De todas formas ha sido un día muy provechoso, con playas, montañas y valles muy floridos y con abundantes cactus.
LLegamos a Chañaral y reposamos en la Hostería, donde disfrutamos de una rica cena y luego un paseo por la antigua costanera, para más tarde repasar las fotos, locaciones y finalmente dormir!!

Copiapoathon Día 13 Calama a Taltal

Viernes, 22 de octubre de 2010

De Calama nos fuimos retornando al suroeste, hasta desviarnos nuevamente hacia la costa, cerca de El Cobre, donde la niebla “camanchaca” es la única que mantiene con vida algunas plantas como Oxalis, Nolanas y algunas cactaceas como Copiapoa solaris JA631 (la cual sólo encontré 1 individuo “sano”, creciendo entre unas rocas, con la epidermis verde con signos de actividad fotosintética).
Una gran alegría fue encontrar por primera vez individuos vivos de Copiapoa humilis ssp. tennuissima, con código JA632, lamentablemente sin semillas ni muchos signos de gran actividad. Eriosyce taltalensis ssp. echinus JA634 mostraba botones de flor.
Otras plantas arbustivas que posiblemente daban sombra y evitaban la erosión de las montañas ya se encuentran completamente muertas y ni siquiera las lluvias torrenciales lograron revivirlas.

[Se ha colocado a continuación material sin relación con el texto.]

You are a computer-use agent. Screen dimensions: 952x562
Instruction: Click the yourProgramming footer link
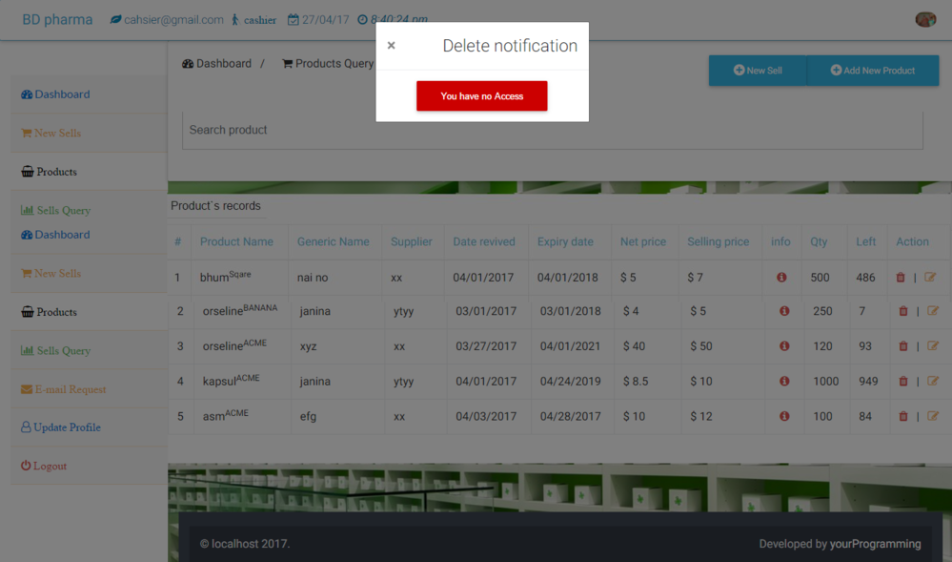click(x=875, y=544)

Al parecer todas las cactáceas de esta área estan condenadas a la áridez letal.

Continuando por el camino que va a lo largo de la Cordillera de la Costa, notamos que las grandes montañas que normalmente hemos visto arenosas y desoladas, ahora se encontraban cubiertas por arbustos y flores, destancando las Nolanas.
Al Llegar a Botija nos detuvimos un momento para fotografiar Copiapoa ahremephiana JA98 frente al inmeso océano Pacífico.
Como siempre sucede en esta área, los caminos habian sido destruídos por las lluvias invernales; pero por suerte ya se encontraban reparados y logramos llegar a Paposo y luego Taltal, para disfrutar de pescados y mariscos en el club.